Your instructions:
How many lines below include the string "price"? State the number alone.

Working data:
BEGIN

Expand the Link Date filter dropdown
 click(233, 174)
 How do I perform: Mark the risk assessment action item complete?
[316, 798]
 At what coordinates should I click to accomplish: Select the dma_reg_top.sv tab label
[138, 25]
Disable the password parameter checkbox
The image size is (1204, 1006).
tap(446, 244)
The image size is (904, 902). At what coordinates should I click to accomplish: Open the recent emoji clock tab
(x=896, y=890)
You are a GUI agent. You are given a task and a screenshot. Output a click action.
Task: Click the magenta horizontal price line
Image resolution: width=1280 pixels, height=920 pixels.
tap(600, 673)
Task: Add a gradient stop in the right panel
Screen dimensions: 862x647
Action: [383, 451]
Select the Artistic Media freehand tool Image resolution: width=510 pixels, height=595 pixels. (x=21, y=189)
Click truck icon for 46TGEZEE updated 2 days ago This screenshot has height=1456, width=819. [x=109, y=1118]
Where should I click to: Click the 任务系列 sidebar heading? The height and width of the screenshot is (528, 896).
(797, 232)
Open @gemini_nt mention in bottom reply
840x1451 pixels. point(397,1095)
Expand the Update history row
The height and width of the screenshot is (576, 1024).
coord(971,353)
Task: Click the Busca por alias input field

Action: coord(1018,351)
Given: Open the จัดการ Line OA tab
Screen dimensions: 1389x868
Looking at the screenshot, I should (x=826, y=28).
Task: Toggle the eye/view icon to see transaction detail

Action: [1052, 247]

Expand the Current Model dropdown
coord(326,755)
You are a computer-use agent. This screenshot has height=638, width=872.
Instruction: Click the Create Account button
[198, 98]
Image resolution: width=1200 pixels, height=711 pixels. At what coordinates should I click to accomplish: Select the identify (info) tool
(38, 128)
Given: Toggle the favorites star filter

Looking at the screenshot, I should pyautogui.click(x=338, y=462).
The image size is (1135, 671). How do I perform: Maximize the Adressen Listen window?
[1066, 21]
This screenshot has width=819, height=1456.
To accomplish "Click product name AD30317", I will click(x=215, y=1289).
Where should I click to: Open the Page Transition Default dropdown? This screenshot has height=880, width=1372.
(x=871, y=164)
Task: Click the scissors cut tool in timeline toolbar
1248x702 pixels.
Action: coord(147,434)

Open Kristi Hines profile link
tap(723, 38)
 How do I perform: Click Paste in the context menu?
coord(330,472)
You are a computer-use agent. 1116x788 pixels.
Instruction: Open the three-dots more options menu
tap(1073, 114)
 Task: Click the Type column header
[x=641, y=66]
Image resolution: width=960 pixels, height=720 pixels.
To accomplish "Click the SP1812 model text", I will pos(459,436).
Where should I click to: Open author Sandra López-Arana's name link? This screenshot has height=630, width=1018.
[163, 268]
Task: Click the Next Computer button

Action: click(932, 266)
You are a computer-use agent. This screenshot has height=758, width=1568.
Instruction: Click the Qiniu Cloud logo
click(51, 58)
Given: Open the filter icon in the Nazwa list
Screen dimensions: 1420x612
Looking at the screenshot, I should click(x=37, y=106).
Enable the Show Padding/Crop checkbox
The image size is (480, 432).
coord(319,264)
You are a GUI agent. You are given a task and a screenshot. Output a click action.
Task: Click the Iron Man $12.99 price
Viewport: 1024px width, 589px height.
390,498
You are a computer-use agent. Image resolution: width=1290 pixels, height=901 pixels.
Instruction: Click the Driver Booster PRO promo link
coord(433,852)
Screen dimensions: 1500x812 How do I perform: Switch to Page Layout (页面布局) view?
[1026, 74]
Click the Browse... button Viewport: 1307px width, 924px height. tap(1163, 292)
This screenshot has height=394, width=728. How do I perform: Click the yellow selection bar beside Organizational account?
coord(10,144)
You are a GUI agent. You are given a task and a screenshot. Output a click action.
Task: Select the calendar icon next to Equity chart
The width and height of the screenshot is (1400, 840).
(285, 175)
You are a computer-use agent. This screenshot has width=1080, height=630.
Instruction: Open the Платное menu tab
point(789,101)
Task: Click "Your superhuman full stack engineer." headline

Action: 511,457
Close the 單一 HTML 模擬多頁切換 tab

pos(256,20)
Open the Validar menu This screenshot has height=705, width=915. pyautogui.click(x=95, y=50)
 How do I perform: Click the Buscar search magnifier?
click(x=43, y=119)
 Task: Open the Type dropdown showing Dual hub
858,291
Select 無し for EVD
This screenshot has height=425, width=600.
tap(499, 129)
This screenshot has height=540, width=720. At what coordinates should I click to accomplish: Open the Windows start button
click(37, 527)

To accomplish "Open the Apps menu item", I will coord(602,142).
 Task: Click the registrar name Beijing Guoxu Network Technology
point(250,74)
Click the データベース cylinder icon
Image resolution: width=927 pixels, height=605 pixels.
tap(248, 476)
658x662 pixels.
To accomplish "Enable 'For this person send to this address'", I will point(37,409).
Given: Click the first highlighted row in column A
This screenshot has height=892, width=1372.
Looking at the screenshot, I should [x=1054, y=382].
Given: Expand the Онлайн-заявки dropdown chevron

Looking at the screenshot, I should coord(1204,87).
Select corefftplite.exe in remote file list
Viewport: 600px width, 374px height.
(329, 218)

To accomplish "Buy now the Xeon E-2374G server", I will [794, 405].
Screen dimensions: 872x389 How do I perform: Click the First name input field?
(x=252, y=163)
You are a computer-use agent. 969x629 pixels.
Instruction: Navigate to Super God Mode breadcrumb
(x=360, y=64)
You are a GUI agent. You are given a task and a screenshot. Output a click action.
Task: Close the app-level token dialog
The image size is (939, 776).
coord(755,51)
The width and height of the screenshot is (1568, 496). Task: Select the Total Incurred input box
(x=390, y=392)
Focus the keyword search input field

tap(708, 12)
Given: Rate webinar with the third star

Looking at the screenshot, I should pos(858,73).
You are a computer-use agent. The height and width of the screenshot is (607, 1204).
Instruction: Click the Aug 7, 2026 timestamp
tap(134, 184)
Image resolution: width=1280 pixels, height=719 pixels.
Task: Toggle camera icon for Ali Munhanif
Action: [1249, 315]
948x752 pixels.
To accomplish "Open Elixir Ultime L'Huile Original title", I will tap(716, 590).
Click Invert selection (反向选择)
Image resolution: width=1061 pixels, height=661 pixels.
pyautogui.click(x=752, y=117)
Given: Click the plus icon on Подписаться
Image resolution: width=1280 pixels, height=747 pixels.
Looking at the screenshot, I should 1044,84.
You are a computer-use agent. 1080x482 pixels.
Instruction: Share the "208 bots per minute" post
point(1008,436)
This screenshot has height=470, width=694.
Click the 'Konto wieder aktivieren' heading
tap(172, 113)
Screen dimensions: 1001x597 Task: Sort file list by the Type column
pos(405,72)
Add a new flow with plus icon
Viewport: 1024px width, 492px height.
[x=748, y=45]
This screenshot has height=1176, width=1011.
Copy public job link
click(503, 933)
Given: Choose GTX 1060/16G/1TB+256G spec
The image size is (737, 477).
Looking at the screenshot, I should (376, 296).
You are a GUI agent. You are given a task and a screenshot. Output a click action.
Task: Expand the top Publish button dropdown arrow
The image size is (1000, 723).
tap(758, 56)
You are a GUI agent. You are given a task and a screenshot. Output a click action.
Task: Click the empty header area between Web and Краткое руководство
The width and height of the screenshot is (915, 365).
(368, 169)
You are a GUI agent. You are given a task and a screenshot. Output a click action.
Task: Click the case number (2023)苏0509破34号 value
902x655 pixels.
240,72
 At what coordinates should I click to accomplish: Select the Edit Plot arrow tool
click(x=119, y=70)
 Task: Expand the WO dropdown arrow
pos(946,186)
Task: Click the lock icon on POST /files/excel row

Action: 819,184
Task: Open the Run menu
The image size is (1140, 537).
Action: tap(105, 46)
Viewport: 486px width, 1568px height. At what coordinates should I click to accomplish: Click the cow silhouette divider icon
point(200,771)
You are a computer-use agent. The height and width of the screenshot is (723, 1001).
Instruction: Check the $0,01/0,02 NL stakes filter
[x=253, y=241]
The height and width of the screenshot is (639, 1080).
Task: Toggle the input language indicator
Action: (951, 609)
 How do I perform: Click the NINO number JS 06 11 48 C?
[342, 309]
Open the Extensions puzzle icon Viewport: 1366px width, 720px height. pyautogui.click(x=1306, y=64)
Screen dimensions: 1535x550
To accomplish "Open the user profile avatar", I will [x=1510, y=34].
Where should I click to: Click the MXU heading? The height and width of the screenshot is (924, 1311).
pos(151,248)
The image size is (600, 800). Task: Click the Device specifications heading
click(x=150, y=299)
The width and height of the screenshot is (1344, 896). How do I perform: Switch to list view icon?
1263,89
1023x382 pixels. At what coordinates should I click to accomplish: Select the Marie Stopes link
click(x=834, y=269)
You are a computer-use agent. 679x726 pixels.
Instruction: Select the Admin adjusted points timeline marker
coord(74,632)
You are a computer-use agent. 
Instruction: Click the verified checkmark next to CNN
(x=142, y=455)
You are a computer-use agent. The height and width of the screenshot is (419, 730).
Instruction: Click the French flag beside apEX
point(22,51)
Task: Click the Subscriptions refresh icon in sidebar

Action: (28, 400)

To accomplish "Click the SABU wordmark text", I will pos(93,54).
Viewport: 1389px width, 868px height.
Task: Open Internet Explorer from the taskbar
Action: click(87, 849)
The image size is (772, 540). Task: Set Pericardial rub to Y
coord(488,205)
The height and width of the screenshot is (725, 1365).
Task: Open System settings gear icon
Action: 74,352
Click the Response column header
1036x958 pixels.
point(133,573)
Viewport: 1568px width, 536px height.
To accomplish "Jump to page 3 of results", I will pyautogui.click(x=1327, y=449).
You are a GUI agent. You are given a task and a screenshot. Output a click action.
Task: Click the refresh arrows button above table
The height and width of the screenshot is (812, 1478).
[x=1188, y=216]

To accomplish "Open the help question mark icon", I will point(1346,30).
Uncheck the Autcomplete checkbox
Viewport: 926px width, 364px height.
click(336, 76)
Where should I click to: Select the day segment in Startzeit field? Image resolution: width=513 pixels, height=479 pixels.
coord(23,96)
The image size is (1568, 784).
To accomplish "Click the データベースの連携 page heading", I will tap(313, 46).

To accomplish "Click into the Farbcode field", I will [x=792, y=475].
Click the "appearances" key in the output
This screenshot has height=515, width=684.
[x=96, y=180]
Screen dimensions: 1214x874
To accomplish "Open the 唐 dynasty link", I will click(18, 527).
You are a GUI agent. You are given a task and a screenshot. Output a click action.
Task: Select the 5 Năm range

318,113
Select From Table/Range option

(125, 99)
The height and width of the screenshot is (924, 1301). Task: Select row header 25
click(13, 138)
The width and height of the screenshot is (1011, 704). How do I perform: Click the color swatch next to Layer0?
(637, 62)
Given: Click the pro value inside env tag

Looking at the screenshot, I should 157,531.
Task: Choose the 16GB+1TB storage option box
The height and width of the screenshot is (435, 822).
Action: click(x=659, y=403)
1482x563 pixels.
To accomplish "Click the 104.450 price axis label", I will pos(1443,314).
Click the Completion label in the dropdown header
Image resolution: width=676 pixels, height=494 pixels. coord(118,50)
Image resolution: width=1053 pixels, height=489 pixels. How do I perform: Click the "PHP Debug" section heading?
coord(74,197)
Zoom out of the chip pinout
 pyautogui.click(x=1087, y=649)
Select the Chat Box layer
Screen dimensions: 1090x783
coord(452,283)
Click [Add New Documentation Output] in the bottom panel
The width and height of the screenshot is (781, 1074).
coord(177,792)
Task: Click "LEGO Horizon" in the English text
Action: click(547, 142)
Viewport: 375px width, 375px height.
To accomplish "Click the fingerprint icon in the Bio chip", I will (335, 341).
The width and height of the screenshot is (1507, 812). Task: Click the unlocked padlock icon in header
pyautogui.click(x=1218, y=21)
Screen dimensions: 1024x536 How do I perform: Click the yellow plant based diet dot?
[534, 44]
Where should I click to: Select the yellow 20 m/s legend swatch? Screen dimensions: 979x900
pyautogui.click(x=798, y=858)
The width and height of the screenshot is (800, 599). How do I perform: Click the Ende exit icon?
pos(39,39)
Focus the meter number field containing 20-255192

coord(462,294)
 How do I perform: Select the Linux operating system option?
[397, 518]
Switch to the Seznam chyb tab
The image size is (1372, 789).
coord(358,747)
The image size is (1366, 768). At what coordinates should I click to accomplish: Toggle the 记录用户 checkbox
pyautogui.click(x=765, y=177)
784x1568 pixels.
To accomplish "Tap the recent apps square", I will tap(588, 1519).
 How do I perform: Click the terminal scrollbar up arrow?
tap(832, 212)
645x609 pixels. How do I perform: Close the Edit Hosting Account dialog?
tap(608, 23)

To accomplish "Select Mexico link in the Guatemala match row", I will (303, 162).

END

Result for this exercise:
3